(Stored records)
┄┄┄┄┄┄

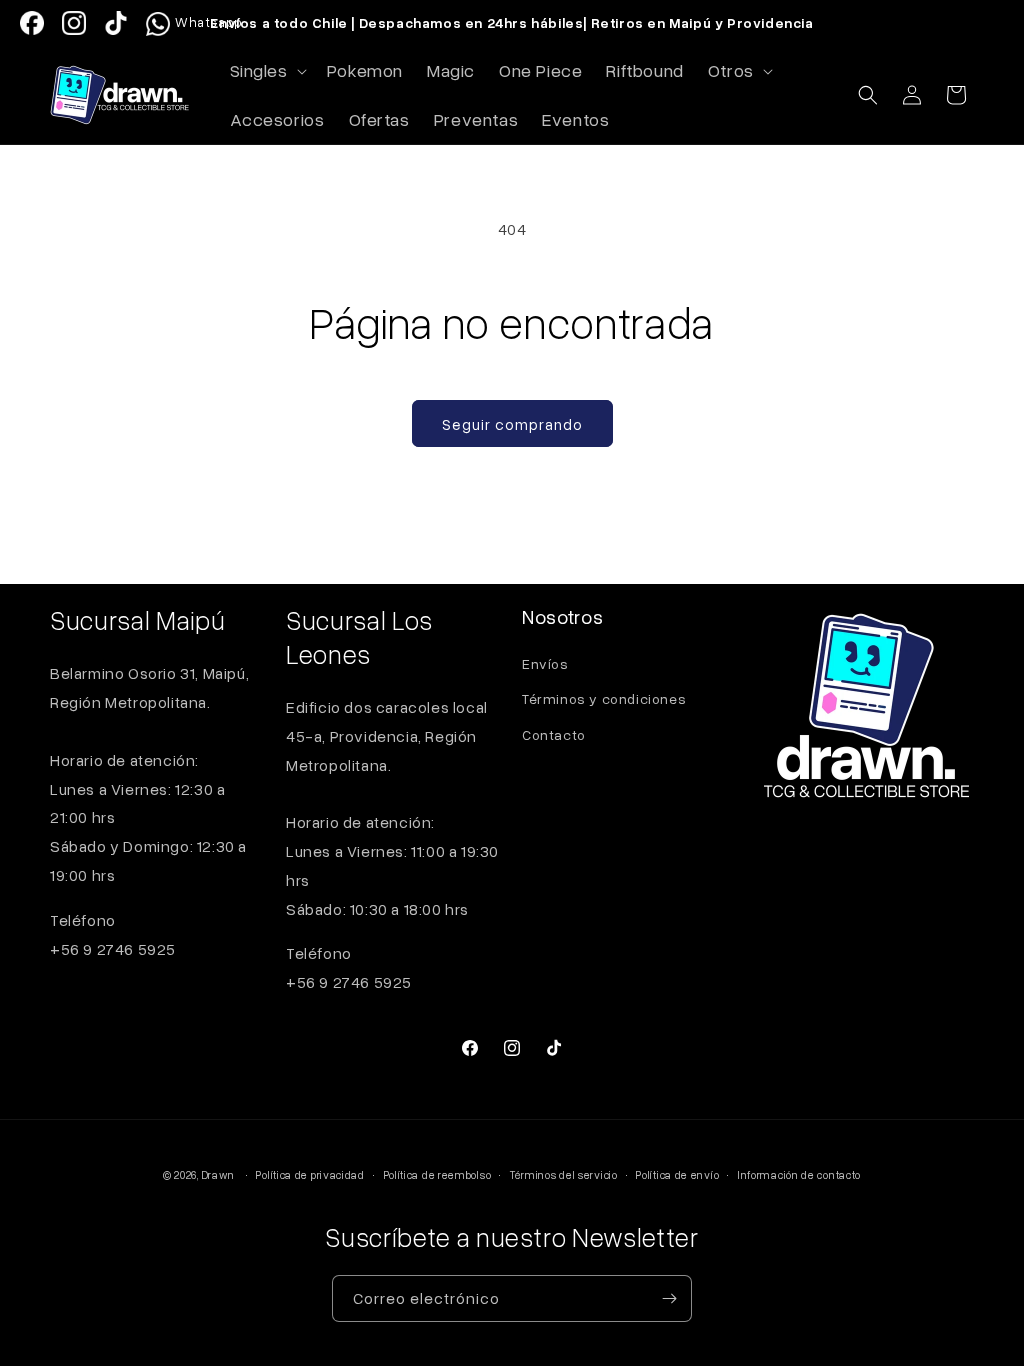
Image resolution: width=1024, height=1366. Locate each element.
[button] (266, 70)
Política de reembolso (438, 1174)
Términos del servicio (564, 1174)
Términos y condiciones (604, 698)
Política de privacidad (310, 1174)
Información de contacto (799, 1174)
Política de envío (677, 1174)
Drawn (219, 1174)
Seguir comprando (512, 424)
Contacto (554, 734)
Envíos (545, 663)
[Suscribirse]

┄┄┄┄┄┄

EXERCISE GOAL ▸
The job here is to write out the records exactly, pictures excluded.

RESPONSE ▸
Image resolution: width=1024, height=1366. Locate each element.
[button] (266, 70)
Política de reembolso (438, 1174)
Términos del servicio (564, 1174)
Términos y condiciones (604, 698)
Política de privacidad (310, 1174)
Información de contacto (799, 1174)
Política de envío (677, 1174)
Drawn (219, 1174)
Seguir comprando (512, 424)
Contacto (554, 734)
Envíos (545, 663)
[Suscribirse]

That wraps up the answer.